Task instructions:
All the lines below need to be transcribed exactly. Pictures get left out.

── Extracted records ──

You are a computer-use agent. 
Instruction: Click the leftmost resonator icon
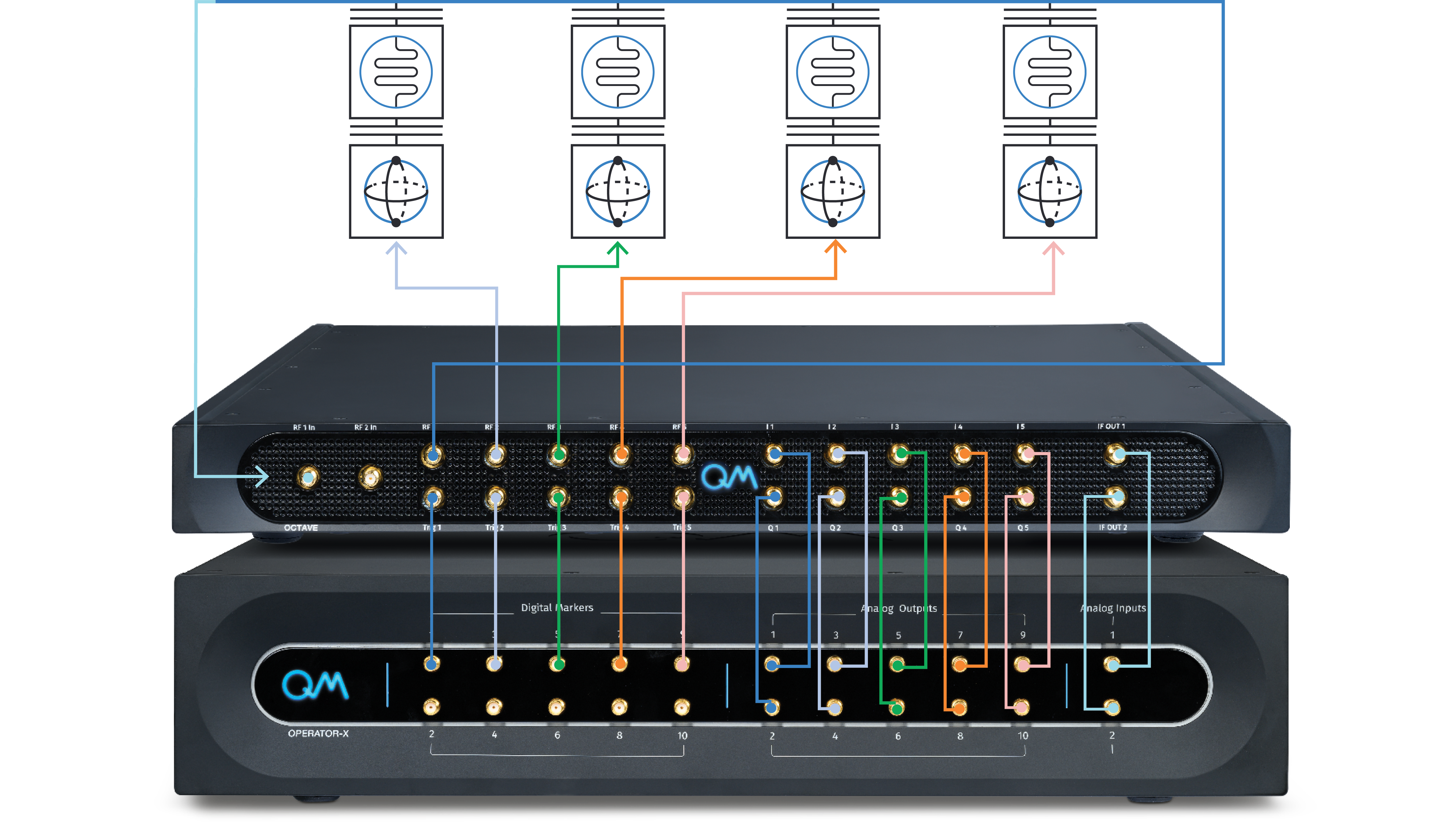(x=396, y=72)
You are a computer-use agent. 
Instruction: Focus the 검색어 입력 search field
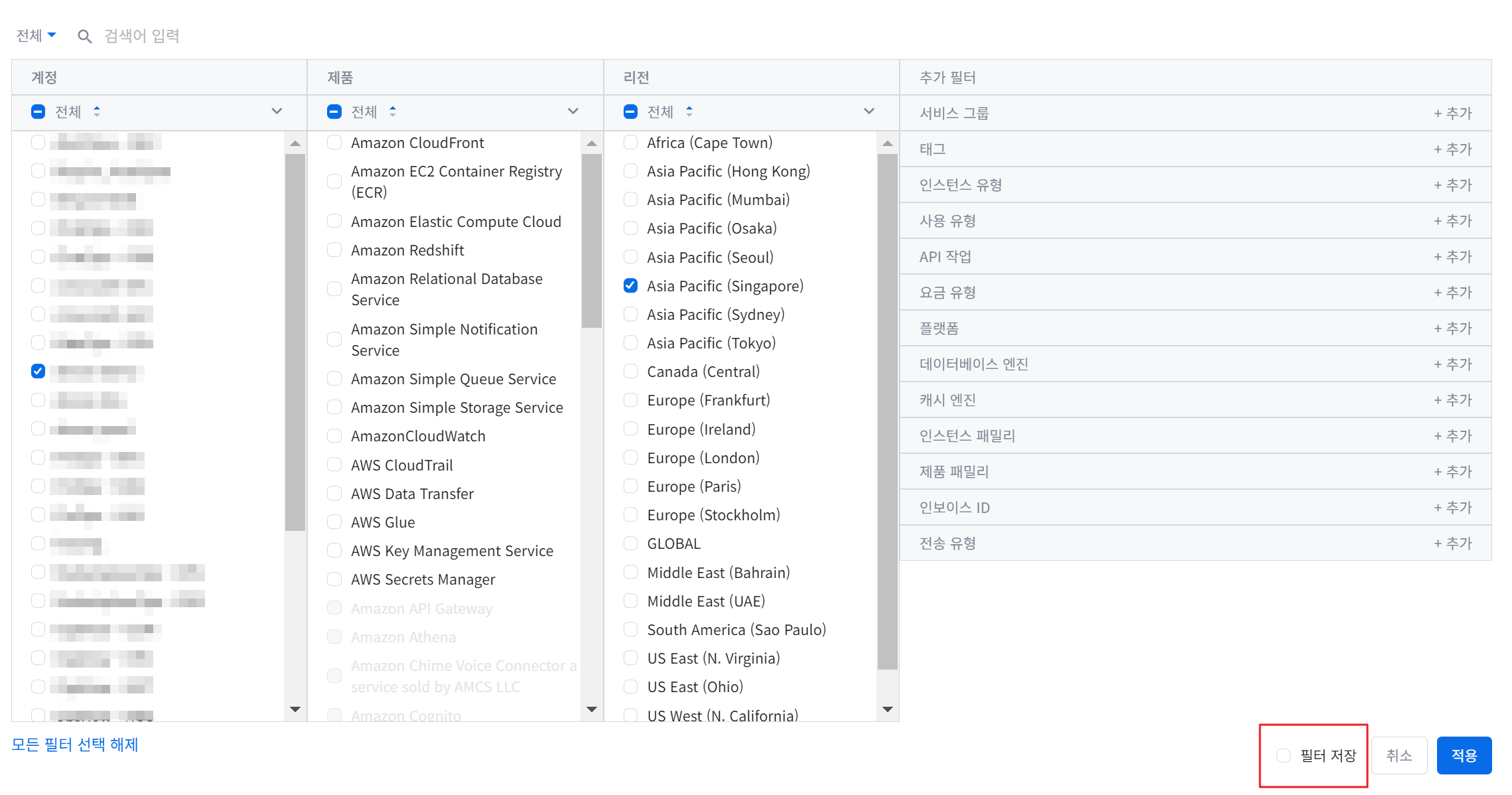tap(142, 36)
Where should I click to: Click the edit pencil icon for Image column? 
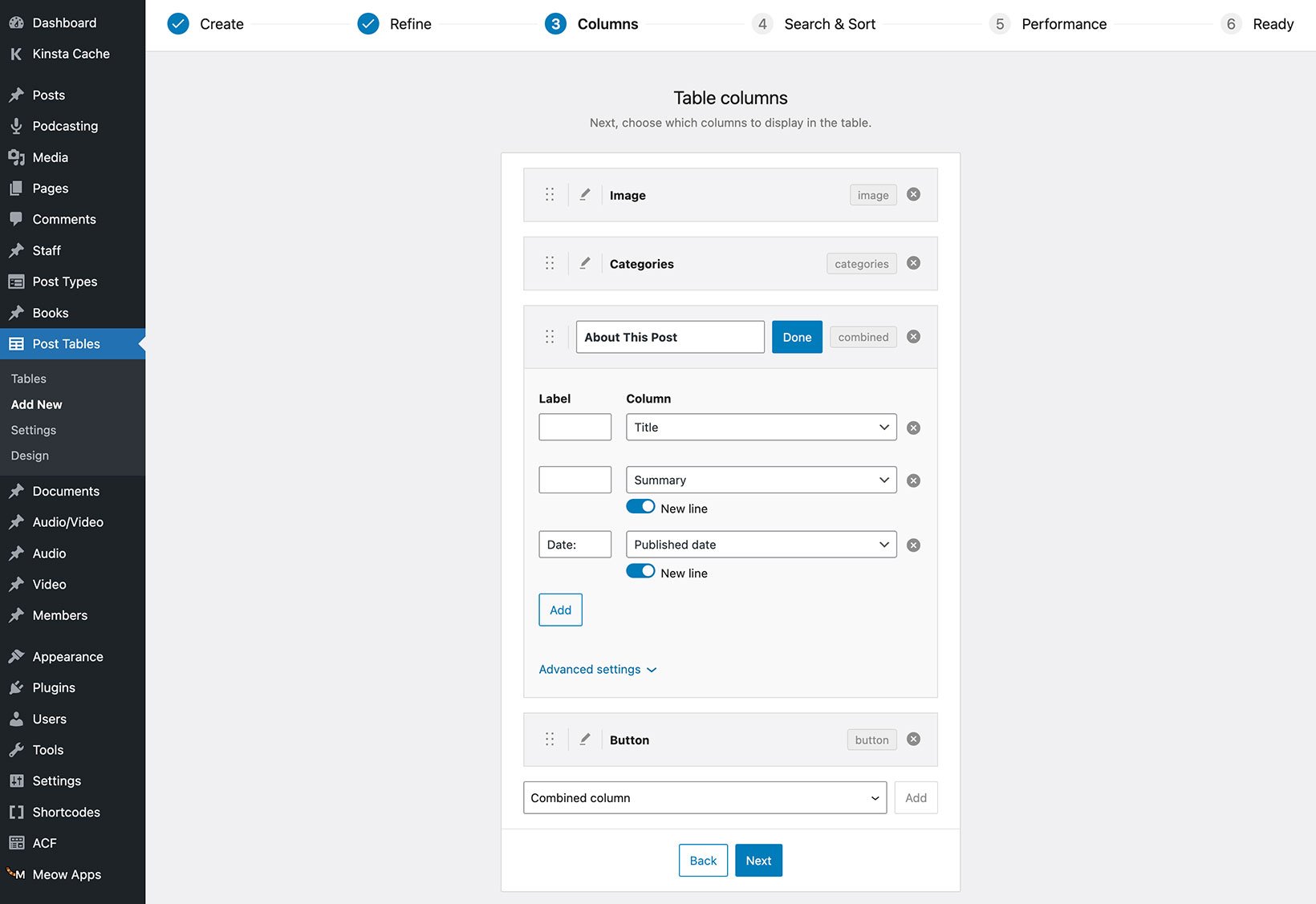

───

Output:
You are a computer-use agent. 
Instruction: Click the leftmost resonator icon
(x=396, y=72)
You are a computer-use agent. 
Instruction: Focus the 검색어 입력 search field
tap(142, 36)
Where should I click to: Click the edit pencil icon for Image column? 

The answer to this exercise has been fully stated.